Genotype set and proportions (Γ, g) are consistent with VAF v and copy-number proportions μ provided that Eqs (10) and (12) are satisfied.

Definition 5.

Genotype set Γ is consistent with VAF v and copy-number proportions μ provided that there exist genotype proportions g such that Eqs. (10) and (12) are satisfied.

In the main text, we introduce the single split copy number assumption, which follows from simple evolutionary models on SNVs and copy-number aberrations: the Dollo model for SNVs, and infinite alleles model for allele-specific copy numbers.

Assumption 1. Single Split Copy Number.

At every SNV locus, there is exactly one copy-number state $(x^{*}, y^{*})$ with two distinct genotypes $(x^{*}, y^{*}, 0)$ and $(x^{*}, y^{*}, m^{*})$ .

We make the claim for single split copy number genotype sets Γ* that provided consistent genotype proportions g exist, they are unique. Specifically they take the following form.

Lemma 1.

Given VAF v, copy-number proportions μ, and a single split copy number genotype set Γ*, if genotype proportions g exist such that $(Γ^{*}, g)$ are consistent with VAF v and copy-number proportions μ, they are uniquely determined as

g_{(x, y, m)} = {\begin{array}{l} μ_{(x, y)}, & if (x, y) \neq (x^{*}, y^{*}), \\ (1 - λ) \cdot μ_{(x^{*}, y^{*})}, & if (x, y) = (x^{*}, y^{*}) and m = 0, \\ λ \cdot μ_{(x^{*}, y^{*})}, & if (x, y) = (x^{*}, y^{*}) and m = m^{*}, \end{array}

(13)

where

λ = \frac{1}{m^{*} μ_{(x^{*}, y^{*})}} [v F - \sum_{\begin{matrix} (x, y, m) \in Γ^{*} \\ (x, y) \neq (x^{*}, y^{*}) \end{matrix}} m \cdot μ_{(x, y)}] .

(14)

This follows from the definition of consistency and Eqs. (10) and (12).

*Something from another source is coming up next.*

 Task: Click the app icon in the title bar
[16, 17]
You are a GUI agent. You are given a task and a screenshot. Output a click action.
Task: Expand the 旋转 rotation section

A detailed proof of this and subsequent lemmas and theorems are provided in the Proofs section. Note that λ has a natural interpretation as the proportion of cells with copy-number state (x, y) that have the mutation, thus quantifying the “split” of the single split copy number state.

Lemma 1 gives the closed form of consistent genotypes but notes that there may not exist consistent genotype proportions for a given VAF v, copy-number proportions μ, and single split copy number genotype set Γ*. Below, we describe two conditions that together are necessary and sufficient for the existence of consistent genotype proportions.

Lemma 2.

Given VAF v, copy-number proportions μ, and a single split copy number genotype set Γ*, genotype proportions g such that / are consistent with VAF v and copy-number proportions μ exist if and only if

For all copy-number states (x, y) such that $μ_{(x, y)} > 0$ , there exists state $(x, y, m) \in Γ$ for some m.
λ is in the range [0, 1] (Eq. (14)).

The constraint on $λ \in [0, 1]$ also defines the range of VAFs that are possible for a given μ and Γ*.

Lemma 3.

A VAF v is feasible for copy-number proportions μ and a single split copy number genotype set Γ* consistent with μ provided v is in the range $[v^{-}, v^{+}]$ where

v^{-} = \frac{1}{F} \sum_{\begin{matrix} (x, y, m) \in Γ^{*} \\ (x, y) \neq (x^{*}, y^{*}) \end{matrix}} m \cdot μ_{(x, y)} and v^{+} = v^{-} + \frac{m^{*} \cdot μ_{(x^{*}, y^{*})}}{F} .

(15)

As the CCF is determined by genotype proportions, we can use Lemma 1 to characterize CCF c in terms of λ.

Lemma 4.

Given (i) copy-number proportions μ, (ii) a single split copy number genotype set Γ and (iii) the tumor purity ρ, the CCFs c resulting from genotype proportions g such that (Γ, g) is consistent with μ are uniquely determined as

c = \frac{1}{ρ} [λ \cdot μ_{(x^{*}, y^{*})} + \sum_{\begin{array}{l} (x, y, m) \in Γ_{CCF} \\ (x, y) \neq (x^{*}, y^{*}) \end{array}} ​ μ_{(x, y)}]

(16)

for any value of the splitting parameter λ ∈ [0, 1].

These results jointly yield Theorem 1. For a detailed derivation, see Proofs.